Okay, T.O. But by that measure, Jerry Kramer should have told the Hall to stick his bust where the sun doesn’t shine. But he went an entirely different route, thankfully so.
* Ran into Hall of Fame Steelers receiver Lynn Swann at a Canton area Starbucks Saturday morning and couldn’t resist asking him what he thought of Owens’ Hall of Fame no-show this weekend?
“That’s his decision,’’ said Swann, wearing a USC cap. “I personally don’t know why he made it, but I know a number of members of the Hall have talked to him and tried to convince him to change his mind and come. But he chose not to. I really don’t know why.’’
Owens and Randy Moss add two more receivers to the ranks of the Hall of Fame, and Swann said that number will only increase in the years ahead.
“It will grow by virtue of more passing in the game today,’’ Swann said. “But I think the voters are really going to have to sit down and educate themselves on older players, and study and understand how the rules have changed in the game today.
“It’s a flawed process when there are guys like (Packers guard Jerry) Kramer, who guys already wearing a gold jacket believe he should have been in the Hall a long time ago. For decades his friends and people who knew him introduced him as a Hall of Famer, making the assumption he was already in.’’
* Allow me to digress from Saturday night’s festivities for a moment to point out that Johnny Manziel once played his NFL ball just up the road an hour in Cleveland. But I’m guessing he’s never felt further away from Canton that he does today, after that abysmal showing for Montreal in his CFL starting debut Friday night.

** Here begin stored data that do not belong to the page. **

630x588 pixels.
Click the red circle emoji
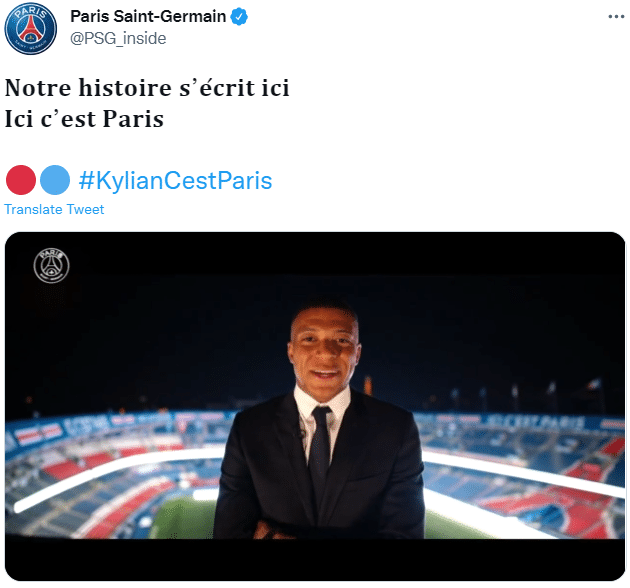click(x=21, y=180)
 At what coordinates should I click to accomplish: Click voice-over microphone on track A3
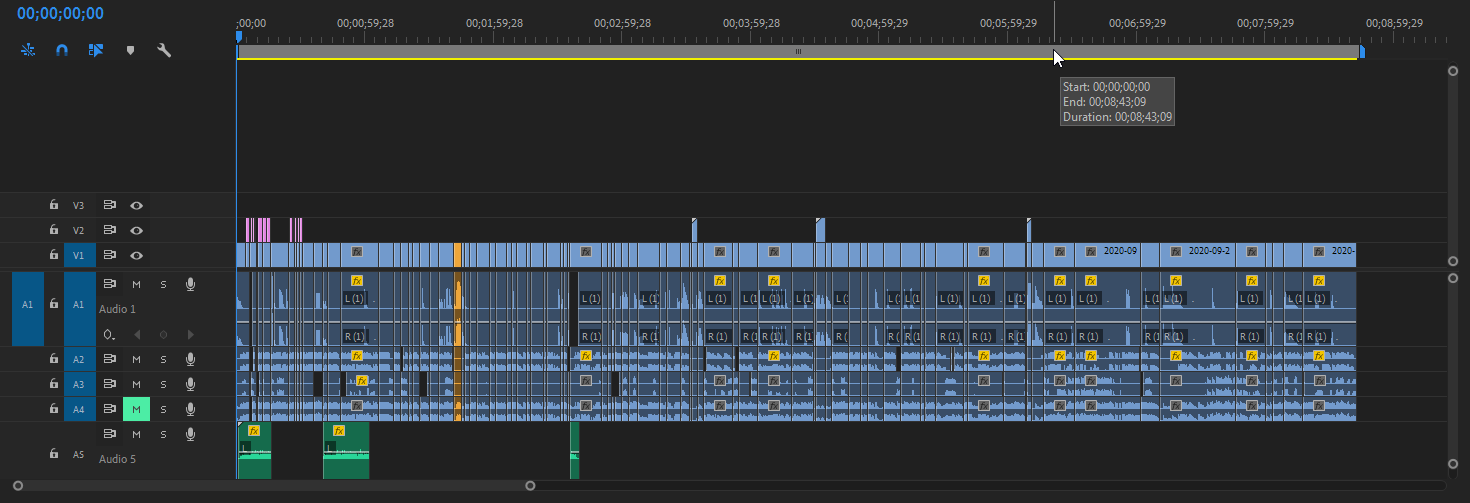point(190,384)
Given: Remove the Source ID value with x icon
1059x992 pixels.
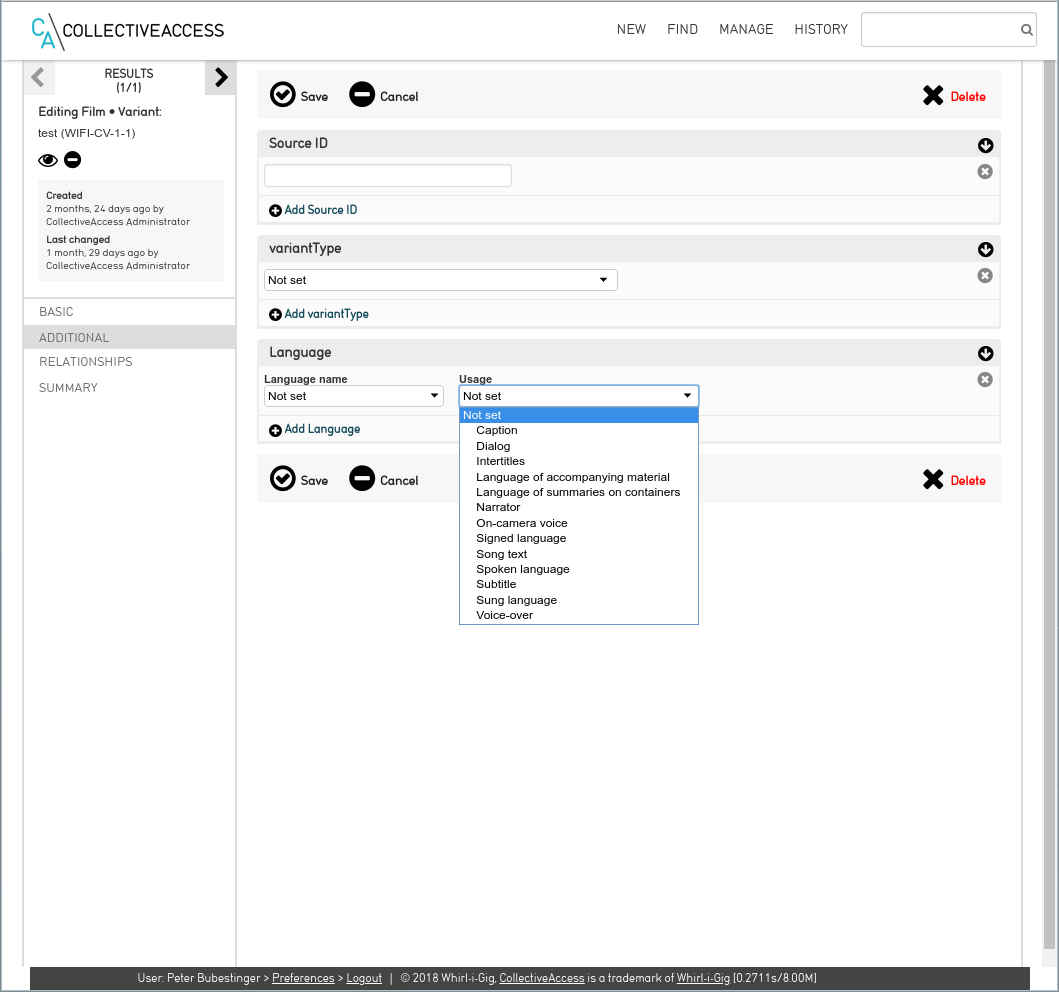Looking at the screenshot, I should click(985, 172).
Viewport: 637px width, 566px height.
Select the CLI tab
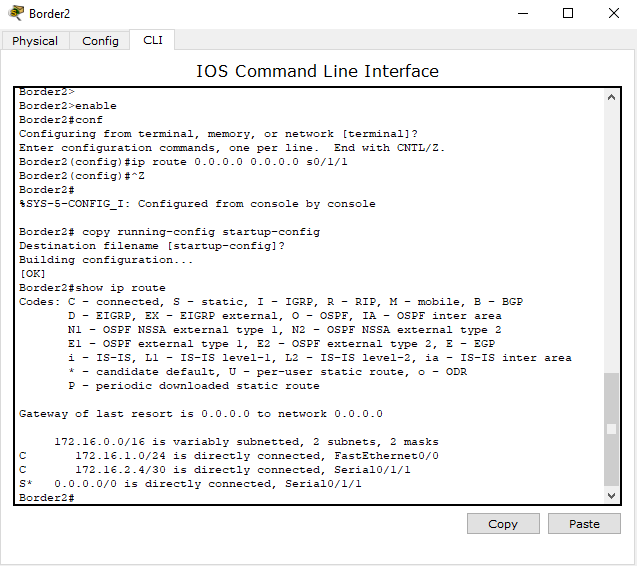pyautogui.click(x=152, y=40)
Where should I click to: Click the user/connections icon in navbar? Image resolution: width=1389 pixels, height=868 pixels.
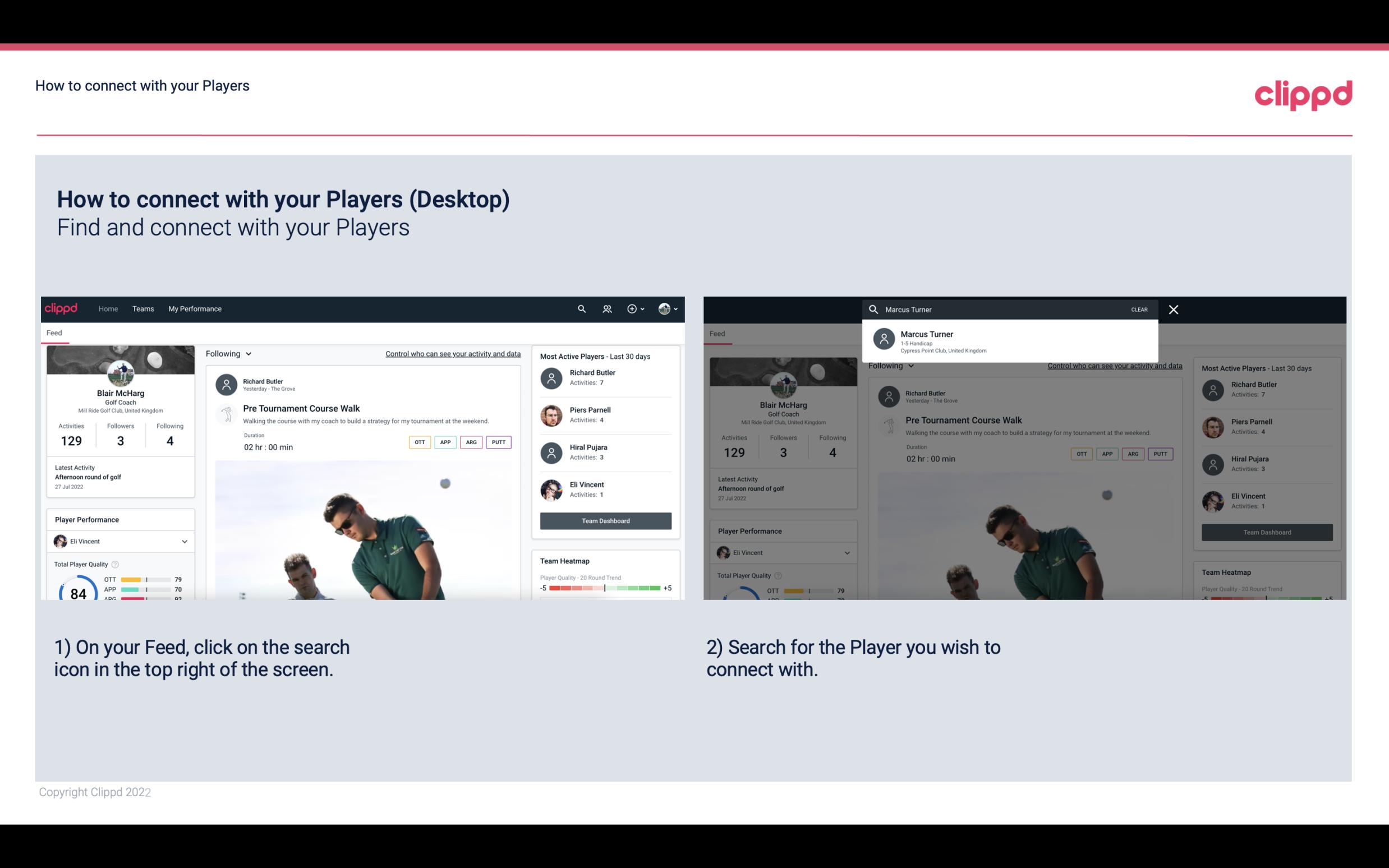607,309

Good grief. Four interceptions and just 104 yards passing, with two rushes for four yards in a blowout loss to his former team, Hamilton? And he didn’t even get to finish the game, grabbing some bench in the second half. Manziel said the football gods were humbling him, but realistically that happened quite a while ago, didn’t it, Mr. J. Football?
The football fields in the CFL may be wider, but Manziel’s chances of returning to the NFL look narrower than ever.